>> begin EXCERPTED TEXT
Tasting
the food that Suzi Hazahza cooked for him on that first Thursday in
November, Reza Barkhordari couldn't have been more joyful. He went to
Suzi's house every night after work, to sit with her whole family. And
each night, the wedding drew a day closer.
"We met at a local Middle Eastern coffee
shop in Richardson, Texas called the Al-Afrah," recalls Reza over the
telephone. "That's where I saw her for the first time, and it was
instant connection. It was so strong that Suzi's mother noticed and
helped in connecting the two of us. Shortly after that Suzi and I both
realized it was something that was meant to be and we would be
spending our whole lives together. That was on August 6, 2005."
"I proposed to her on August 6, 2006, our first anniversary. My mother
encouraged me to do it, and she sent a diamond ring to Suzi. We were
to be married over the Christmas holidays."
In preparation for the wedding, Reza invited the Hazahza family to
move closer to his home in Plano, where it would be easier to keep
everyone in daily contact. On the first Monday in November, they were
to close on a home in Frisco. What American dream could have seemed
more complete?
The first Friday of November, however, found Reza driving to the
Dallas offices of Immigration and Customs Enforcement (ICE) in search
of the love of his life. Suzi and her entire family had been rounded
up at gunpoint.
>> end EXCERPTED TEXT
>> begin DATA SECTION
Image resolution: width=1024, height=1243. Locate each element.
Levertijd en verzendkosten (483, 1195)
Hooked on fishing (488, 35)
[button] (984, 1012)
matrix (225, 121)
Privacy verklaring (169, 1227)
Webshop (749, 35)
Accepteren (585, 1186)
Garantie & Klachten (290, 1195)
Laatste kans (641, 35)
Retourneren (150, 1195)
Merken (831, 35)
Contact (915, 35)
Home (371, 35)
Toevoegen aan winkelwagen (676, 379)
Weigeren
>> end DATA SECTION
WRITTEN REQUEST: Resume the account of Reza Barkhordari and Suzi Hazahza's engagement, picking up right after its last sentence.

EXERCISE ANSWER:
There was father Radi, a 60-year-old refugee from Palestine -- a proud
provider who had seen better days as a banker in Jordan -- now working
as a state-certified car inspector. And mother Juma, the one who had
steered her daughter toward love, and who shared Suzi's delicate
preferences for freshly-cooked food.
There was sister Mirvat, a 24-year-old newlywed who still lived at
home because the religious rites for her marriage had not been
completed. She had graduated with honors from North Lake Community
College and was running the office of a local insurance agent.
There was brother Hisham, a 23-year-old sales whiz and prized manager
for a cell phone company who was moving rapidly from management into
ownership, on the verge of opening his own store. And there were
younger brothers Ahmad and Mohammad, ages 17 and 11.
Like two other Palestinian families in Dallas, all of them had been
rousted from bed at gunpoint and marched out the door in their
bedclothes. They were locked away, Reza was told. He could not see
Suzi on Friday.
On Saturday, Reza drove again to Dallas ICE, hoping to see Suzi and
her family. But no, that was impossible. Then on Sunday ICE gave Reza
a little hope. Suzi had been moved to the Rolling Plains Detention
Center in Haskell, Texas along with her two oldest brothers, her
sister, and her father. Visiting hours lasted until 4:00 pm. If Reza
could get there before 4:00, said ICE, then he could see Suzi.
Reza headed West in his car, calling a friend on his cell phone to get
directions as he drove into afternoon sun. It was already past noon,
and he had a four-hour drive in front of him. If he went just a little
bit faster, he could make it in time, and he did, pulling into the
immigration jail at 3:45 pm. But it would take ten minutes to get
Suzi, explained the guards. And despite Reza's begging, they told him
the visit would not be worth the trouble. Dejected, Reza drove back
home.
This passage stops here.